Al Ma’wa Executive Director Mahdi Quatrameez said Jordan’s rich biodiversity and its location at the crossroads in the Middle East makes it a target for illegal wild ani­mals smuggling.
“Jordan is a vital transit bridge for transporting wildlife both legally and illegally between sources and markets,” Quatrameez explained. “Our role is to protect wildlife and endangered species and to preserve the forest and all flora and fauna on site, allowing for the preservation and conservation of the biodiver­sity of the area.
“This is not an easy job at all as we encountered many cases where we had to intervene to rescue wild animals from abuse or smuggling in and through the kingdom.”

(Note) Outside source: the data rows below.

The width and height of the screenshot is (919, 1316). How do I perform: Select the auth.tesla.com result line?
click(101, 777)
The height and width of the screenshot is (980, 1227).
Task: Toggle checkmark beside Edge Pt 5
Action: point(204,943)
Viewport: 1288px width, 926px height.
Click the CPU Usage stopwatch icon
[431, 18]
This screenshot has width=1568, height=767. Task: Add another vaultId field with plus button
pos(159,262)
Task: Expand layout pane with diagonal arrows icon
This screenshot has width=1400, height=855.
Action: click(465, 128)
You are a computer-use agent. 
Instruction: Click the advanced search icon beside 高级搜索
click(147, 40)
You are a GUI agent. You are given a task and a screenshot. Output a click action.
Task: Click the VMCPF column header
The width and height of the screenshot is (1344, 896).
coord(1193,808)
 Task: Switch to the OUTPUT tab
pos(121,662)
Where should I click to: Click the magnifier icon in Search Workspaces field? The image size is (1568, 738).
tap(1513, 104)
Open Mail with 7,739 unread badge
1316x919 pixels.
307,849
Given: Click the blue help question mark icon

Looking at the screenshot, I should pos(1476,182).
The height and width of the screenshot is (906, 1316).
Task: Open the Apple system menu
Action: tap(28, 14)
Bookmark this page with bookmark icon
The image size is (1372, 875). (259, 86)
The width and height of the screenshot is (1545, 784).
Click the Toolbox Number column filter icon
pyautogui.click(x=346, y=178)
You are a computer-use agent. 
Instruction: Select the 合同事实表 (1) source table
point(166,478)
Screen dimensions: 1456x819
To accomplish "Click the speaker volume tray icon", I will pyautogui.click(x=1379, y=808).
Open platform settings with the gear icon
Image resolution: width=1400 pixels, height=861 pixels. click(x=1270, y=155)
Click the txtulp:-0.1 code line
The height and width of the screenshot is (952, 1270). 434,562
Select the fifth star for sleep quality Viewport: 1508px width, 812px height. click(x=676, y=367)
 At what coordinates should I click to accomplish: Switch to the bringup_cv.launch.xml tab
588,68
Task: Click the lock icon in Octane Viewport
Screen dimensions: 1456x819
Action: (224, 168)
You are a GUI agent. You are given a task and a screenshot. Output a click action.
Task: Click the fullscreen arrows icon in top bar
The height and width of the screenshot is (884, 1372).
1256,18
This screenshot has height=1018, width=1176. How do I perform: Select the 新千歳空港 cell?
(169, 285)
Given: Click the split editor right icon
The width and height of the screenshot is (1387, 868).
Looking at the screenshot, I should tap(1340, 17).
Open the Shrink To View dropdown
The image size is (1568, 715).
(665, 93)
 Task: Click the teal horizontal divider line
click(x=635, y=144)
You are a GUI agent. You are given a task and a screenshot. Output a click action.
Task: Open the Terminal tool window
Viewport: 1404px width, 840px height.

He noted that rescued animals are housed in Al Ma’wa in specific enclosures, where they are rehabili­tated, with some released into the wild.
Wild animals are smuggled into Jordan from Africa on their way to Gulf Arab states. There, some rich families raise tigers, leopards, lions and even hyenas at farms or even their homes in residential areas.
Cheetahs top the list as the ani­mal most wanted as pets or exotic additions to the lives of the rich who exchange the wild animals as precious gifts. Some use them in hunting.
Cheetahs, which can run as fast as 120 kilometres per hour, faster than any other land animal, are smuggled to the Gulf states by boat out of Somali regions to Yemen and across Yemeni borders by vehicle, according to a 2014 report by the Convention on International Trade in Endangered Species of Wild Fau­na and Flora. The convention is an international agreement between governments that aims to ensure international trade in specimens of wild animals and plants does not imperil their survival.
From 1998-2002, 39 young chee­tahs, identified primarily as origi­nating from Somalia, were confis­cated by customs officials at the UAE’s Sharjah International Air­port, according to the report. In 2014, Dubai Customs confiscated seven young cheetahs and trans­ferred them to wildlife facilities.
Environmental protection agen­cies and wildlife charities estimate that up to 350 million specimens are illegally bought and sold on the global black market each year.
According to the Coalition Against Wildlife Trafficking, a US-based voluntary public-private coalition, wildlife trafficking — the illegal trade in wildlife and wildlife products — is a soaring black mar­ket worth an estimated $10 billion a year.
Quatrameez said the number of animal smuggling cases varied from one year to another in Jordan.
“Sometimes, there are four to six cases within a few months only,” he said. “Most of the animals caught in smuggling are big cats and reptiles such as lions and tigers, snakes and tortoises and, in certain cases, dif­ferent bird species.”
Few Jordanians know that Al Ma’wa shelters wild animals, which currently include 19 lions, two tigers, a bear, four hyenas, ten wolves, 12 vervet monkeys, a jack­al, three foxes, a python and two crocodiles, Quatrameez said.
“Not many know that we’re part of saving the wild animals from smuggling or even death,” he said.
Al Ma’wa has two sanctuaries: New Hope Centre, established in 2012 and has the confiscated ani­mals, and Al Ma’wa Wildlife Sanc­tuary on the outskirts of the Roman ruin city of Jerash, 40 kilometres north of Amman.
Al Ma’wa depends on donations and sponsorships to feed and tend to the animals, Quatrameez said, noting that it recently cooperated with authorities in caring for four lion cubs offered for sale on social media. A team of veterinaries and volunteers work tirelessly to care for the animals, he added.
“We have a group of dedicated individuals who work around the clock to make sure every­thing is fine, as we have also visi­tors — mainly some students from time to time — for education and awareness purposes,” Quatrameez said.
“We have big plans to support the animals and at the same time act as an educational institution for stu­dents who are interested in know­ing more about the wildlife.”